WORK INSTRUCTION — Please print every record below exactly as it appears, but leave out the pictures.

EXTRACTED ENTRIES —

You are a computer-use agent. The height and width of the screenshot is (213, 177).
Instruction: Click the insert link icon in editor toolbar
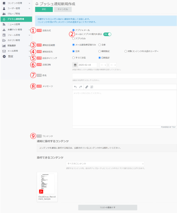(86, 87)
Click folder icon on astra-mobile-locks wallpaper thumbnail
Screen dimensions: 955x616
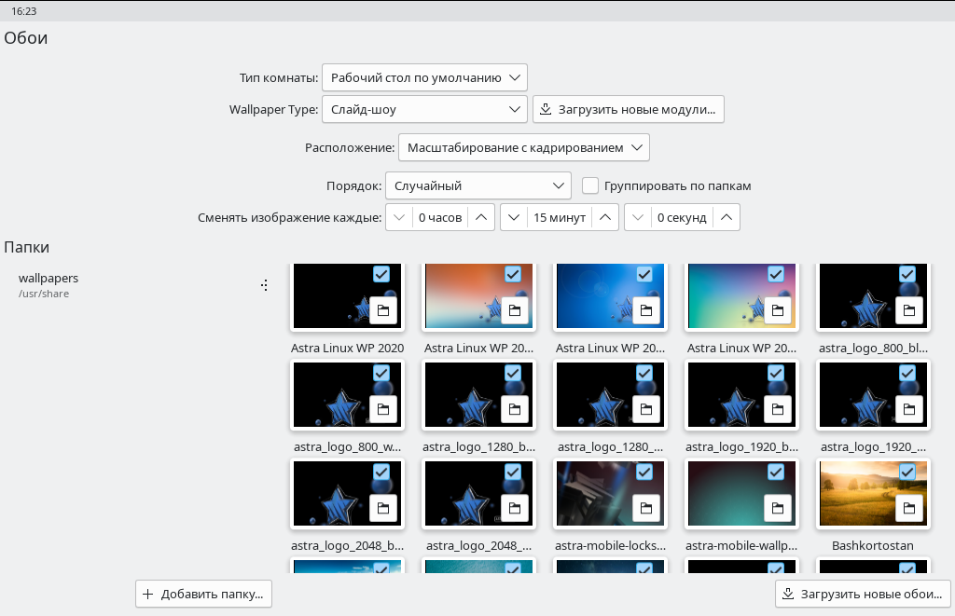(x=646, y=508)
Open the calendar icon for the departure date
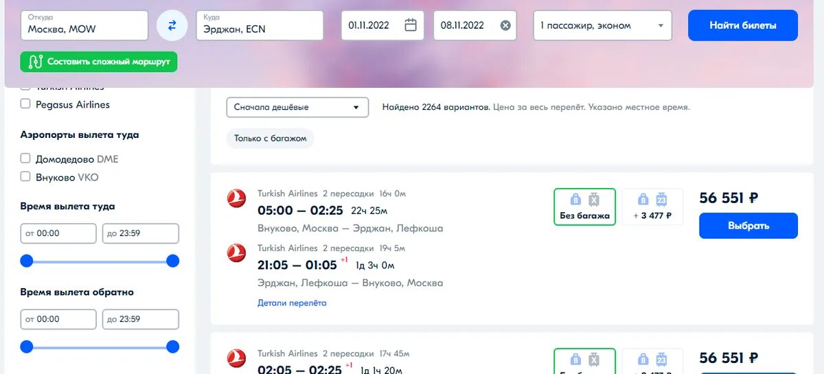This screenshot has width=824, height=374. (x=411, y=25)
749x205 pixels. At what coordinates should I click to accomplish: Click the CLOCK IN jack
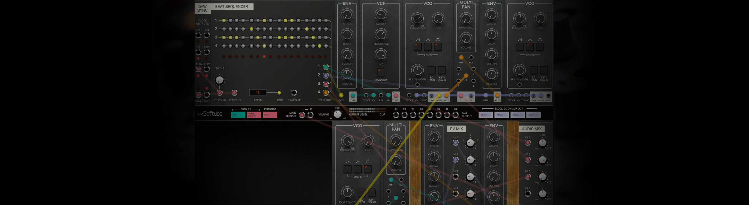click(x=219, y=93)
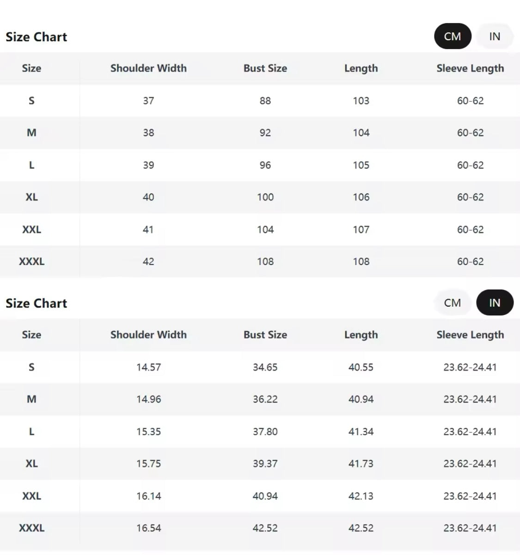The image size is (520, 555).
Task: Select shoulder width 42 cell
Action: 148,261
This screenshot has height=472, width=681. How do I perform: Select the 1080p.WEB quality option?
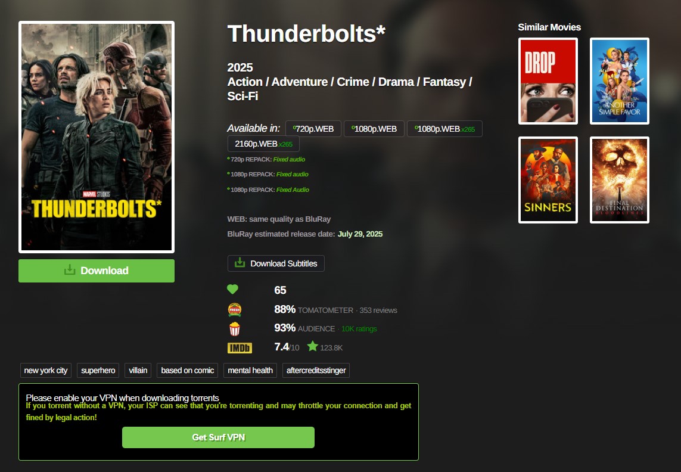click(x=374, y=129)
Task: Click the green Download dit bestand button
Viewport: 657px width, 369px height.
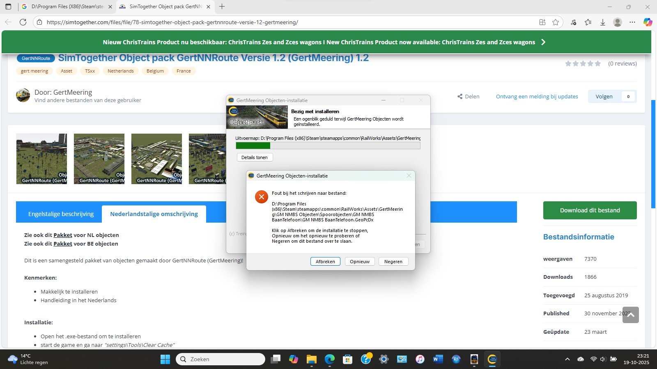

SOLUTION —
You are a computer-use agent. The height and width of the screenshot is (213, 177).
Instruction: Click the insert link icon in editor toolbar
(86, 87)
Click folder icon on astra-mobile-locks wallpaper thumbnail
Screen dimensions: 955x616
(x=646, y=508)
Open the calendar icon for the departure date
This screenshot has width=824, height=374. (x=411, y=25)
749x205 pixels. At what coordinates should I click to accomplish: Click the CLOCK IN jack
click(x=219, y=93)
The image size is (520, 555).
Task: Select shoulder width 42 cell
Action: 148,261
This screenshot has height=472, width=681. How do I perform: Select the 1080p.WEB quality option?
click(x=374, y=129)
Task: Click the green Download dit bestand button
Viewport: 657px width, 369px height.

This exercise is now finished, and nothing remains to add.